I was about to pull the trigger on a Native SUV17 (getting on the list) and just read a few excerpts on the Cayenne.
-Now I'm researching the Cayenne seeing this will probably be my last new boat and I want to make the right decision.
-I like very much how the SUV17 cuts the chop and can get skinny.
-I want a versatile boat for both flats and open bay type and further out when nice enough but not having to worry about if something comes up all of a sudden etc.
-Some say the Cayenne is the better boat for the those types of conditions as well as higher gunnels, more stable with more people in the boat if need be etc.
-I have extensive fishing on the East Coast but very, very limited on the West Coast with just flats and very close to shore.
-I guess with being use to the East Coast and the water depth/action etc, I am looking for a boat that will work over there as well if I go visit the Coast again but not necessarily for those conditions.
-Are trim tabs needed with the Cayenne (I was already getting them on the SUV17).
-How about a Jack Plate, is that really needed?
-Not sure about a side console or a ultra mini console.
*Any help would be appreciated in my final decision of purchase between these two boats.
**Anyone in the Palm Harbor/area that has one of these that I can swing by to look at?
Thank you again, and sorry for so many questions but this is a big purchase for me,
JB


----------



## Marker10 (Oct 29, 2017)

I can’t offer a comparison, but if you plan on fishing any where near Egmont, Ft. Desoto, or Weedon Island and will be crossing open water, the Cayenne is my preference. She floats as shallow as I need and gets me out to Egmont when needed from Apollo Beach,Williams, or the Port. I love the free board and with as much wash board wave action as we get in Tampa Bay, I don’t regret my selection. When the Copperhead was the only other option, Erin suggested I go with the Cayenne and she couldn’t have been more correct. The difference of a few extra inches makes a heck of difference during those times when I shouldn’t be out but am or when crossing large open spans of the Bay.


----------



## Rollbar (Oct 20, 2016)

Marker10 said:


> I can’t offer a comparison, but if you plan on fishing any where near Egmont, Ft. Desoto, or Weedon Island and will be crossing open water, the Cayenne is my preference. She floats as shallow as I need and gets me out to Egmont when needed from Apollo Beach,Williams, or the Port. I love the free board and with as much wash board wave action as we get in Tampa Bay, I don’t regret my selection. When the Copperhead was the only other option, Erin suggested I go with the Cayenne and she couldn’t have been more correct. The difference of a few extra inches makes a heck of difference during those times when I shouldn’t be out but am or when crossing large open spans of the Bay.

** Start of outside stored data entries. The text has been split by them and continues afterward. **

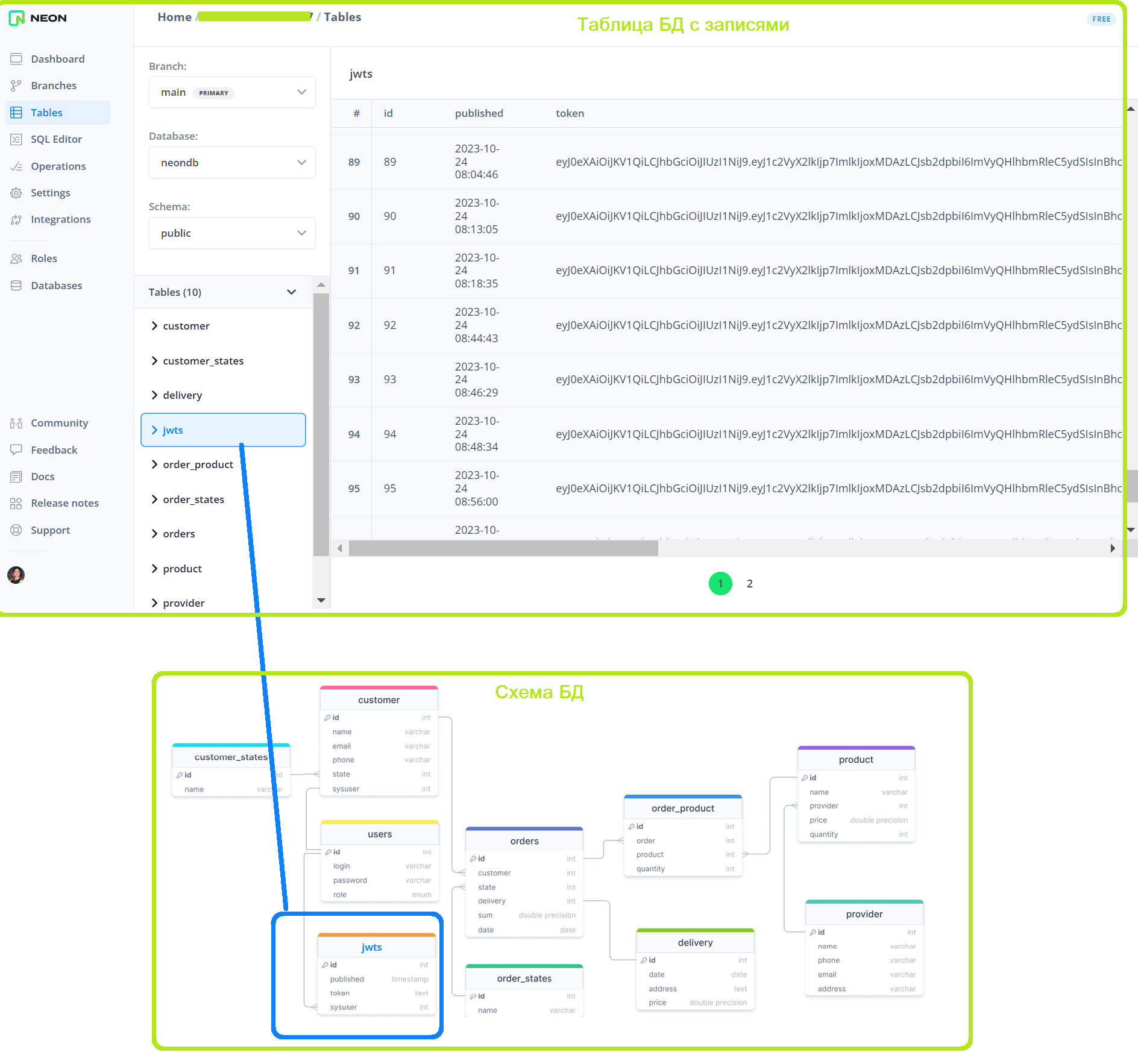Viewport: 1138px width, 1064px height.
Task: Open the Settings gear in the sidebar
Action: click(x=16, y=193)
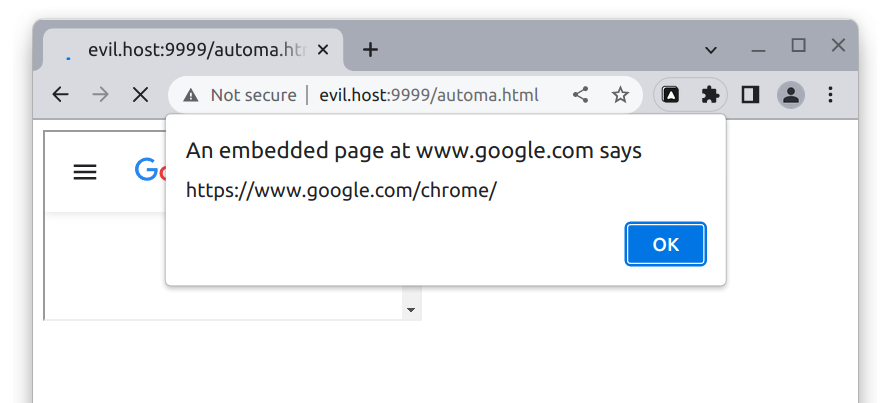Open a new tab with plus button
The height and width of the screenshot is (403, 890).
[x=370, y=50]
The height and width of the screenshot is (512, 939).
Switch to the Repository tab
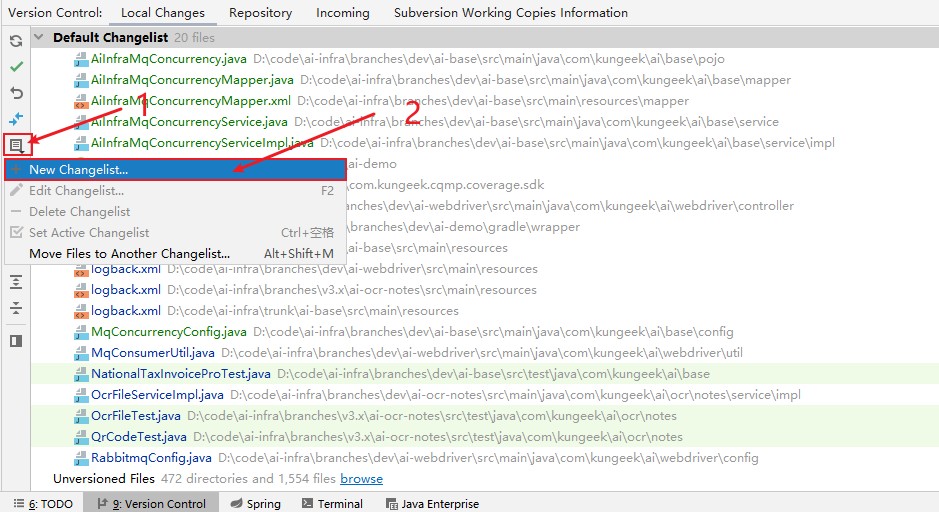click(260, 13)
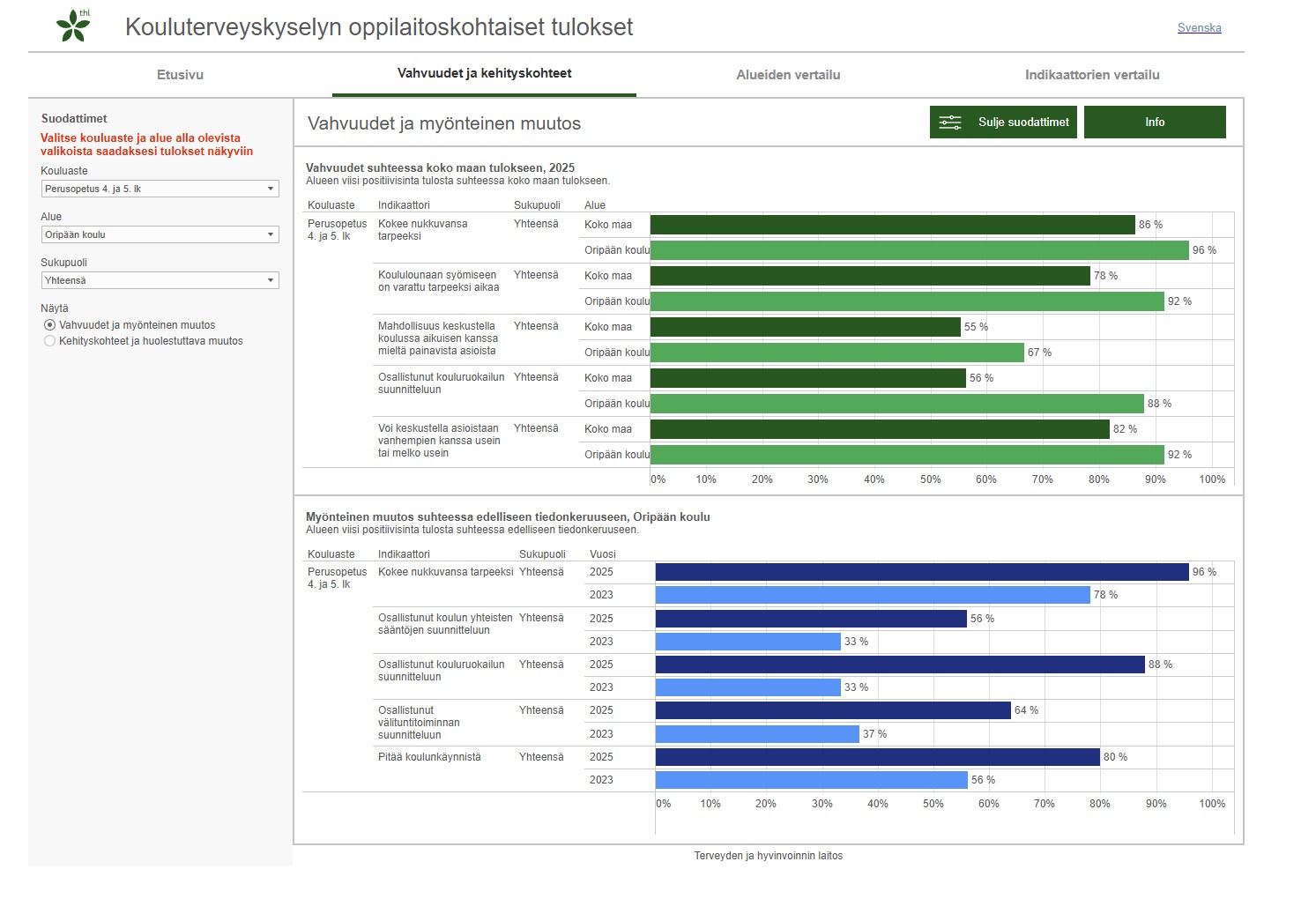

Ya I have no idea about Tampa Bay etc that you listed, thanks.
What is the height of the gunnels (Sides)?
Thanks again,


----------



## Mike Haydon (Dec 19, 2019)

Ask the Ankona guys. I know they are in her and will even get you on a skiff. They arent just looking to make a few more dollars, they want to put you in the right craft for your needs. Word of mouth is the best advertisement you can get! Good luck and please let us know when you pull the trigger. Michael


----------



## Rollbar (Oct 20, 2016)

Mike Haydon said:


> Ask the Ankona guys. I know they are in her and will even get you on a skiff. They arent just looking to make a few more dollars, they want to put you in the right craft for your needs. Word of mouth is the best advertisement you can get! Good luck and please let us know when you pull the trigger. Michael


Thank you.
Yes I put out a APB and no takers yet and that is one thing that I like about Ankona is the family type setting I keep hearing about.


----------



## zlenart (Jan 30, 2016)

I would probably go Cayenne over Native SUV for the Tampa Bay Area in general, including St Joseph Sound up by you. I would ask Mel and Rose about the Heron 18 as well. I think you can't go wrong with anything you buy from them and they'll help steer you in the direction of what is best for you, not just the highest price tag. Have fun with it!


----------



## Rollbar (Oct 20, 2016)

zlenart said:


> I would probably go Cayenne over Native SUV for the Tampa Bay Area in general, including St Joseph Sound up by you. I would ask Mel and Rose about the Heron 18 as well. I think you can't go wrong with anything you buy from them and they'll help steer you in the direction of what is best for you, not just the highest price tag. Have fun with it!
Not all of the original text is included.